[DATA IN THIS EXERCISE]
★ ★ ★ ★ ★

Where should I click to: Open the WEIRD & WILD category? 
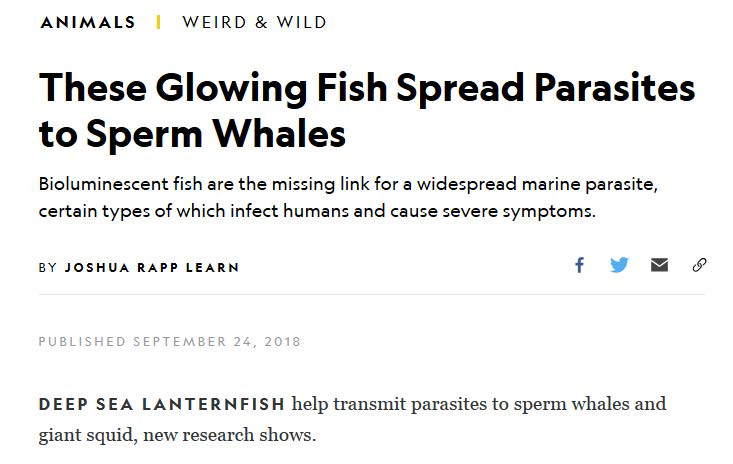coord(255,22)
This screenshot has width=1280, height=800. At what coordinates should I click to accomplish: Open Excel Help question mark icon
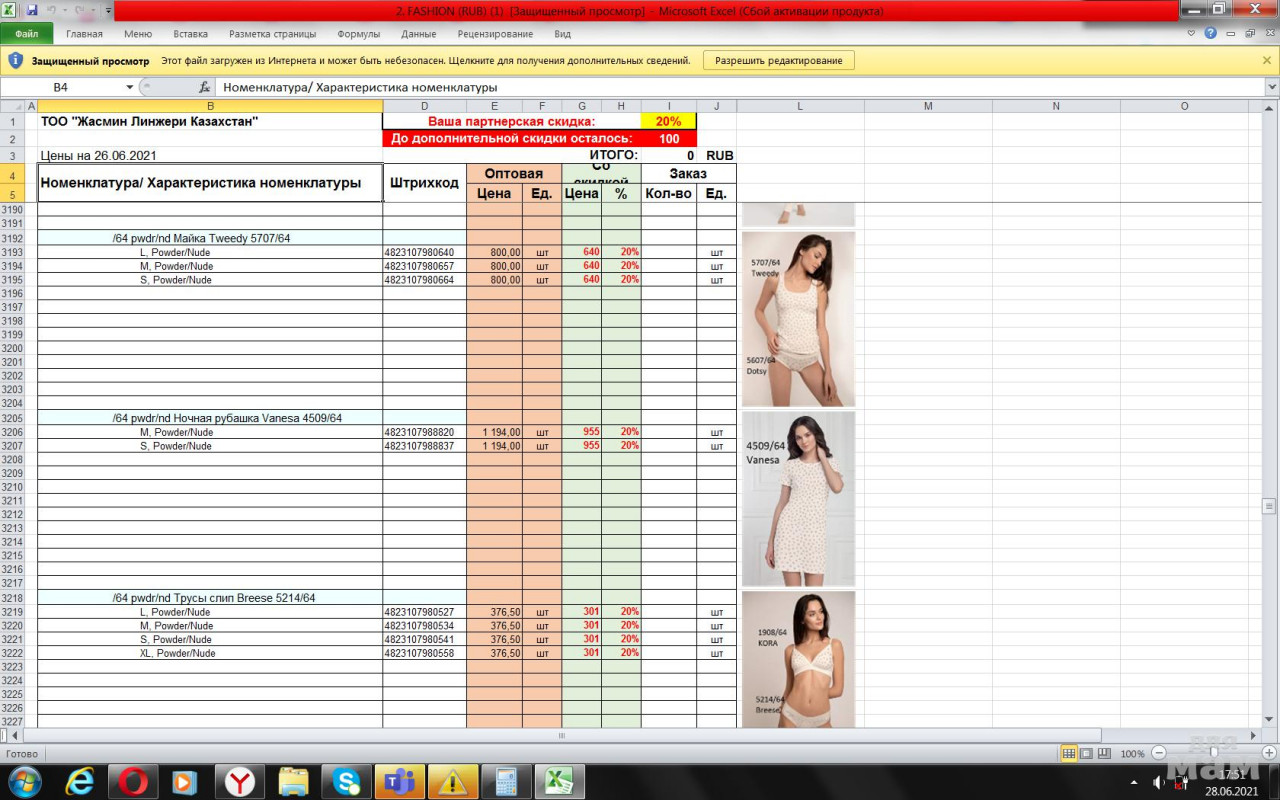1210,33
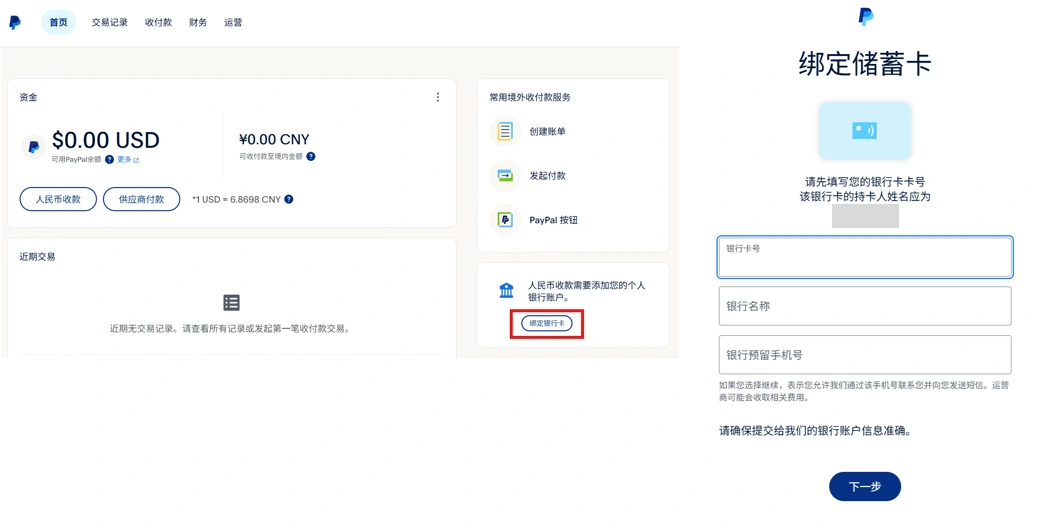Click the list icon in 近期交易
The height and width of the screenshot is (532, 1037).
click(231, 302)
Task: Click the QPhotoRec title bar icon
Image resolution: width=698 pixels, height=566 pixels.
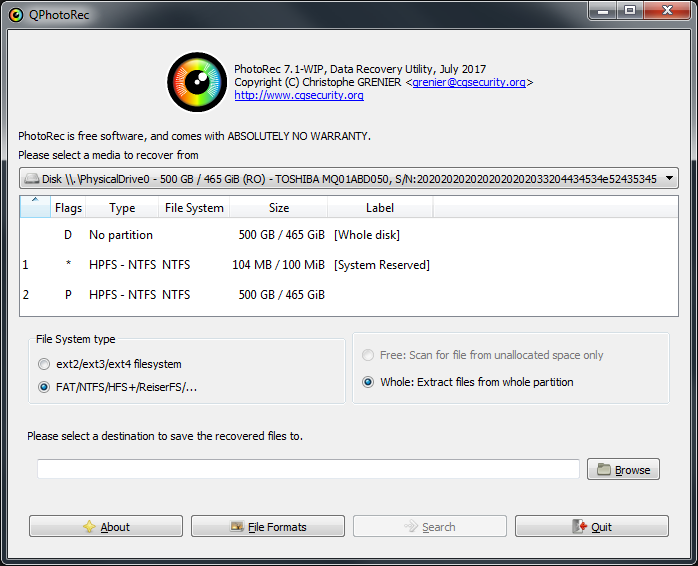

★ ★ ★ ★ ★

A faithful copy of the entries above is needed, one that contains no images.

[SOLVED EXERCISE]
Where should I click to: Open the WEIRD & WILD category? 
coord(255,22)
This screenshot has width=1280, height=800. At what coordinates should I click to accomplish: Open Excel Help question mark icon
1210,33
Click the list icon in 近期交易
The height and width of the screenshot is (532, 1037).
click(231, 302)
Task: Click the QPhotoRec title bar icon
Image resolution: width=698 pixels, height=566 pixels.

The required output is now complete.